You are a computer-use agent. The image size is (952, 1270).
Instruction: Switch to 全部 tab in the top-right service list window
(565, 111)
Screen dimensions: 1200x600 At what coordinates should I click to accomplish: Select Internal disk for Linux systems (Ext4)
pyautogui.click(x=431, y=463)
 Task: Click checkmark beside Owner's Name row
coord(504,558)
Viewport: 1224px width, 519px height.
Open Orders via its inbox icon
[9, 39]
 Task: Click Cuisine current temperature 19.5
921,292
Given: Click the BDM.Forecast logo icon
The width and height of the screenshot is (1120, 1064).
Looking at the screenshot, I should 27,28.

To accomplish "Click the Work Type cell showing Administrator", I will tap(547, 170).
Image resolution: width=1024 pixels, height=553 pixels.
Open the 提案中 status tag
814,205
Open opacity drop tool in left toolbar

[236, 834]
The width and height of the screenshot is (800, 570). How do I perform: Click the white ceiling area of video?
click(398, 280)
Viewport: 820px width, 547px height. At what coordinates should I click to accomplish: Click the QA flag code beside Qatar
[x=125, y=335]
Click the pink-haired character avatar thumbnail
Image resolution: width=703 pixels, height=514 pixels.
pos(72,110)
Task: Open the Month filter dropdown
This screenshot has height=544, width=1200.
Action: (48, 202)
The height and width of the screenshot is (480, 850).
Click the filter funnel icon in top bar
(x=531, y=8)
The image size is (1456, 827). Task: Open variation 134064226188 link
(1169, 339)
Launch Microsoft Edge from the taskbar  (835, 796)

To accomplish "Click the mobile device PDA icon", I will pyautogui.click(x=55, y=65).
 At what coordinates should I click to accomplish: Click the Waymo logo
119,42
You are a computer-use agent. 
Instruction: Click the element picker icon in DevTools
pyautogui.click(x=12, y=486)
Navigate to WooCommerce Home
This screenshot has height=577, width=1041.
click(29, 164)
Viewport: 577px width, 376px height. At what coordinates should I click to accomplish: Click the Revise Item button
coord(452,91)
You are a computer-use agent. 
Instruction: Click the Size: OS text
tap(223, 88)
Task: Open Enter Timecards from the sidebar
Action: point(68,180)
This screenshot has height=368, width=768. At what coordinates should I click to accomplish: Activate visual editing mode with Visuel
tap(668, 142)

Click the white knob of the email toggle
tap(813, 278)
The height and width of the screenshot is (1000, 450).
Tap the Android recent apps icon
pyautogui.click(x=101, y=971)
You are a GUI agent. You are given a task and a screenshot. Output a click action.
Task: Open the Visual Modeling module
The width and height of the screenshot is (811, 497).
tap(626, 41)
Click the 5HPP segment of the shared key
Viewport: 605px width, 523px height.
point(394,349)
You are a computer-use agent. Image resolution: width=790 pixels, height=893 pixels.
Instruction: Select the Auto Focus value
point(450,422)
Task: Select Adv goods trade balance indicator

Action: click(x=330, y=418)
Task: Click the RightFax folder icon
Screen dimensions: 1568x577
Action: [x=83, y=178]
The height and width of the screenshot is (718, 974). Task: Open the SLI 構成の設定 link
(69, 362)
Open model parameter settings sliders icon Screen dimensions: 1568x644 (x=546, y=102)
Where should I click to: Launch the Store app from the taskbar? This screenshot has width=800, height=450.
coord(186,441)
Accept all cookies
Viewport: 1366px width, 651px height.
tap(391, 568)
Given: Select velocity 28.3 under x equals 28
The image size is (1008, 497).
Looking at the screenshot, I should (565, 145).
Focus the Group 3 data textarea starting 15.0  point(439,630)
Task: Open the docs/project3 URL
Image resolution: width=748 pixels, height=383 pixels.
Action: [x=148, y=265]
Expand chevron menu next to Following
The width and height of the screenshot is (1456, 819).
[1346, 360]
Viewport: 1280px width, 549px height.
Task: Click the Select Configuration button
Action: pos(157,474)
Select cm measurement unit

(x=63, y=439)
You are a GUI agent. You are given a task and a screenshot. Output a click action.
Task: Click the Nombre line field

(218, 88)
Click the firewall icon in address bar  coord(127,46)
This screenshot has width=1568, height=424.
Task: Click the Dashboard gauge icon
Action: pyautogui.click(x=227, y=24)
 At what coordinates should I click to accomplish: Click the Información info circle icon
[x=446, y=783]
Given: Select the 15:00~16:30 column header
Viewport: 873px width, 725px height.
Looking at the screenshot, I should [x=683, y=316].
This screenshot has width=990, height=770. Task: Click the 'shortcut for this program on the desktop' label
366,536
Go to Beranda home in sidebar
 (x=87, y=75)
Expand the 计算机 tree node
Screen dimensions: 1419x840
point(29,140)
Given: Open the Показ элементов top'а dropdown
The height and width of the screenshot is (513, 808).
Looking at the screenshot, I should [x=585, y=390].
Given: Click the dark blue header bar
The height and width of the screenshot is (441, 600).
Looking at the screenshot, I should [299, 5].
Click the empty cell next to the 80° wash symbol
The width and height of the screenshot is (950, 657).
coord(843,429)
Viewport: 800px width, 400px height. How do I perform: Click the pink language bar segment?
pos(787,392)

§ §

Please output the full listing, keeping every character the same.

You are a computer-use agent. The image size is (952, 1270).
Instruction: Switch to 全部 tab in the top-right service list window
(565, 111)
Screen dimensions: 1200x600 At what coordinates should I click to accomplish: Select Internal disk for Linux systems (Ext4)
pyautogui.click(x=431, y=463)
 Task: Click checkmark beside Owner's Name row
coord(504,558)
Viewport: 1224px width, 519px height.
Open Orders via its inbox icon
[9, 39]
 Task: Click Cuisine current temperature 19.5
921,292
Given: Click the BDM.Forecast logo icon
The width and height of the screenshot is (1120, 1064).
Looking at the screenshot, I should 27,28.

To accomplish "Click the Work Type cell showing Administrator", I will tap(547, 170).
Image resolution: width=1024 pixels, height=553 pixels.
Open the 提案中 status tag
814,205
Open opacity drop tool in left toolbar

[236, 834]
The width and height of the screenshot is (800, 570). How do I perform: Click the white ceiling area of video?
click(398, 280)
Viewport: 820px width, 547px height. At what coordinates should I click to accomplish: Click the QA flag code beside Qatar
[x=125, y=335]
Click the pink-haired character avatar thumbnail
Image resolution: width=703 pixels, height=514 pixels.
pos(72,110)
Task: Open the Month filter dropdown
This screenshot has height=544, width=1200.
Action: (48, 202)
The height and width of the screenshot is (480, 850).
Click the filter funnel icon in top bar
(x=531, y=8)
The image size is (1456, 827). Task: Open variation 134064226188 link
(1169, 339)
Launch Microsoft Edge from the taskbar  (835, 796)

To accomplish "Click the mobile device PDA icon", I will pyautogui.click(x=55, y=65).
 At what coordinates should I click to accomplish: Click the Waymo logo
119,42
You are a computer-use agent. 
Instruction: Click the element picker icon in DevTools
pyautogui.click(x=12, y=486)
Navigate to WooCommerce Home
This screenshot has height=577, width=1041.
click(29, 164)
Viewport: 577px width, 376px height. At what coordinates should I click to accomplish: Click the Revise Item button
coord(452,91)
You are a computer-use agent. 
Instruction: Click the Size: OS text
tap(223, 88)
Task: Open Enter Timecards from the sidebar
Action: point(68,180)
This screenshot has height=368, width=768. At what coordinates should I click to accomplish: Activate visual editing mode with Visuel
tap(668, 142)

Click the white knob of the email toggle
tap(813, 278)
The height and width of the screenshot is (1000, 450).
Tap the Android recent apps icon
pyautogui.click(x=101, y=971)
You are a GUI agent. You are given a task and a screenshot. Output a click action.
Task: Open the Visual Modeling module
The width and height of the screenshot is (811, 497).
tap(626, 41)
Click the 5HPP segment of the shared key
Viewport: 605px width, 523px height.
point(394,349)
You are a computer-use agent. Image resolution: width=790 pixels, height=893 pixels.
Instruction: Select the Auto Focus value
point(450,422)
Task: Select Adv goods trade balance indicator

Action: click(x=330, y=418)
Task: Click the RightFax folder icon
Screen dimensions: 1568x577
Action: [x=83, y=178]
The height and width of the screenshot is (718, 974). Task: Open the SLI 構成の設定 link
(69, 362)
Open model parameter settings sliders icon Screen dimensions: 1568x644 (x=546, y=102)
Where should I click to: Launch the Store app from the taskbar? This screenshot has width=800, height=450.
coord(186,441)
Accept all cookies
Viewport: 1366px width, 651px height.
tap(391, 568)
Given: Select velocity 28.3 under x equals 28
The image size is (1008, 497).
Looking at the screenshot, I should (565, 145).
Focus the Group 3 data textarea starting 15.0  point(439,630)
Task: Open the docs/project3 URL
Image resolution: width=748 pixels, height=383 pixels.
Action: [x=148, y=265]
Expand chevron menu next to Following
The width and height of the screenshot is (1456, 819).
[1346, 360]
Viewport: 1280px width, 549px height.
Task: Click the Select Configuration button
Action: pos(157,474)
Select cm measurement unit

(x=63, y=439)
You are a GUI agent. You are given a task and a screenshot. Output a click action.
Task: Click the Nombre line field

(218, 88)
Click the firewall icon in address bar  coord(127,46)
This screenshot has width=1568, height=424.
Task: Click the Dashboard gauge icon
Action: pyautogui.click(x=227, y=24)
 At what coordinates should I click to accomplish: Click the Información info circle icon
[x=446, y=783]
Given: Select the 15:00~16:30 column header
Viewport: 873px width, 725px height.
Looking at the screenshot, I should [x=683, y=316].
This screenshot has width=990, height=770. Task: Click the 'shortcut for this program on the desktop' label
366,536
Go to Beranda home in sidebar
 (x=87, y=75)
Expand the 计算机 tree node
Screen dimensions: 1419x840
point(29,140)
Given: Open the Показ элементов top'а dropdown
The height and width of the screenshot is (513, 808).
Looking at the screenshot, I should [x=585, y=390].
Given: Click the dark blue header bar
The height and width of the screenshot is (441, 600).
Looking at the screenshot, I should [299, 5].
Click the empty cell next to the 80° wash symbol
The width and height of the screenshot is (950, 657).
coord(843,429)
Viewport: 800px width, 400px height. How do I perform: Click the pink language bar segment?
pos(787,392)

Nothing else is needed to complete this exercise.